Losing a pet is truly awful, when we had to have our Max euthenized we cried for about three weeks. What lessens the horror is that all the memories are wonderful. We can get a new puppy and move on making new memories with it. We still miss Max but life goes on.

When my father passed away suddenly a year ago the pain was also intense. In many ways it worsens as time goes on. So many memories, so much left unsaid, no chance to ever redo any of it. You are right Christine, it is a very different experience. Bottom line is we have to treasure every minute with our loved ones, human or not.


----------



## erinafare (Dec 9, 2012)

fairlie said:


> Losing a pet is truly awful, when we had to have our Max euthenized we cried for about three weeks. What lessens the horror is that all the memories are wonderful. We can get a new puppy and move on making new memories with it. We still miss Max but life goes on.
> 
> When my father passed away suddenly a year ago the pain was also intense. In many ways it worsens as time goes on. So many memories, so much left unsaid, no chance to ever redo any of it. You are right Christine, it is a very different experience. Bottom line is we have to treasure every minute with our loved ones, human or not.

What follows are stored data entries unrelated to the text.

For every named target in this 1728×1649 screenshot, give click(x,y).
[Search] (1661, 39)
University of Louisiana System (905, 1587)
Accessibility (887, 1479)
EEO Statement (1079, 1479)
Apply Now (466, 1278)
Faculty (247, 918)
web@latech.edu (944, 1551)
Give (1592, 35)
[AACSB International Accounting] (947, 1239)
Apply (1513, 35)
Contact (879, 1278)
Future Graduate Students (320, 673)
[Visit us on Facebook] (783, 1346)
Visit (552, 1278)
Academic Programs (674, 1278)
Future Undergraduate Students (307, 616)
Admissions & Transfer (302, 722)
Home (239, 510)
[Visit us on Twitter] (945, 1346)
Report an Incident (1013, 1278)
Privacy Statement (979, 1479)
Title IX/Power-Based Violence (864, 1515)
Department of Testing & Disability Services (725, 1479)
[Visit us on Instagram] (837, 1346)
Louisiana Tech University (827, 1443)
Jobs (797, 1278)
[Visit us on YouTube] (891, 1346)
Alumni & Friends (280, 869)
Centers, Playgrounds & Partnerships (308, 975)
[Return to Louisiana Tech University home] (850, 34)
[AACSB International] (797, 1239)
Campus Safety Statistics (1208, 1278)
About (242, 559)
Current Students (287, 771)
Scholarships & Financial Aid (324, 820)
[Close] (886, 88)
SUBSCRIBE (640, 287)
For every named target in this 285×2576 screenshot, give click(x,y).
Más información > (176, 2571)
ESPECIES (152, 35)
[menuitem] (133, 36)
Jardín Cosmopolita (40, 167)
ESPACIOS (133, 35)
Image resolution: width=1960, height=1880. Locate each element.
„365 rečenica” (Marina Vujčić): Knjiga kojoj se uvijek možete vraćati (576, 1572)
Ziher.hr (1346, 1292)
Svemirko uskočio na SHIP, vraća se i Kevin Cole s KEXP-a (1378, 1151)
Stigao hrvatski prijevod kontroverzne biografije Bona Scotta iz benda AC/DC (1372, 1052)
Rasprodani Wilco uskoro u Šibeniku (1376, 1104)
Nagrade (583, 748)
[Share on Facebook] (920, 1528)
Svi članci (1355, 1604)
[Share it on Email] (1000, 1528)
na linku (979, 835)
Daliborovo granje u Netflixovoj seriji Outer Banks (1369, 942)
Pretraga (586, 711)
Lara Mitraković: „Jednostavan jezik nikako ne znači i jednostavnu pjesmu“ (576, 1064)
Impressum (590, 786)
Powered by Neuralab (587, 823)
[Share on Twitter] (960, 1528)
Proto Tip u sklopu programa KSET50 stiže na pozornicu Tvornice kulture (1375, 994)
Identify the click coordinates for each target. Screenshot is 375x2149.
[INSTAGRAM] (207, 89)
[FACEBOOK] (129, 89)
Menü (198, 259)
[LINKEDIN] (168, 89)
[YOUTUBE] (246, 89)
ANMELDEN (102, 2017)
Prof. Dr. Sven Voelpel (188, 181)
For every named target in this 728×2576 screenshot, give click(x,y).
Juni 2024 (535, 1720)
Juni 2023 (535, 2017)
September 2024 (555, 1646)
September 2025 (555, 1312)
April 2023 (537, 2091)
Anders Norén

I have that heartache to come my hubby has just been diagnosed with lung cancer he has dementia and is in hospital at the moment. The saving grace is that he dose not know what is happening to him but makes it harder for us.
My two doggies are my comfort at the moment and there mischief is giving me some much needed lighter moments.


----------



## fairlie (Sep 7, 2013)

I am so sorry to hear that, it is heartbreaking. I'm glad the dogs provide some solace though. I hope they are providing lots of love and cuddles.


----------



## erinafare (Dec 9, 2012)

Thanks Fairlie.
I have done all my crying over the last few months.
Poppy is precious to me as she was a birthday present from him before the dementia took a rapid hold xx


----------



## fairlie (Sep 7, 2013)

I know several people living through this kind of thing too. It is so very difficult. Little Poppy is the silver lining. What a lovely gift to have had from him!


----------



## DB1 (Jan 20, 2012)

Oh that poor woman, I am always worried that one day Dudley will run out after a cat or squirrel, he has no road sense whatsoever and I know he would run out in front of a car if there was something he wanted to get to (even just to say hello to someone), luckily our park where he runs off lead is 90% enclosed and its then quieter roads for a bit - although if he was running home there is a busy one to cross. 
Sorry Christine for you having to go through this, my Dad had vascular dementia, and my mum has total dementia caused by a stroke, not fun, although there were some funny moments with Dad while he was going downhill bless him, life is short and I guess we really should all treasure each moment. ok, lets get back to the funny threads before I log off....


----------



## erinafare (Dec 9, 2012)

DB1 said:


> Oh that poor woman, I am always worried that one day Dudley will run out after a cat or squirrel, he has no road sense whatsoever and I know he would run out in front of a car if there was something he wanted to get to (even just to say hello to someone), luckily our park where he runs off lead is 90% enclosed and its then quieter roads for a bit - although if he was running home there is a busy one to cross.
> Sorry Christine for you having to go through this, my Dad had vascular dementia, and my mum has total dementia caused by a stroke, not fun, although there were some funny moments with Dad while he was going downhill bless him, life is short and I guess we really should all treasure each moment. ok, lets get back to the funny threads before I log off....


Thank you Dawn xxx


----------



## Marzi (Sep 17, 2012)

Too sad.
My dogs have all been squeezed - and my mum.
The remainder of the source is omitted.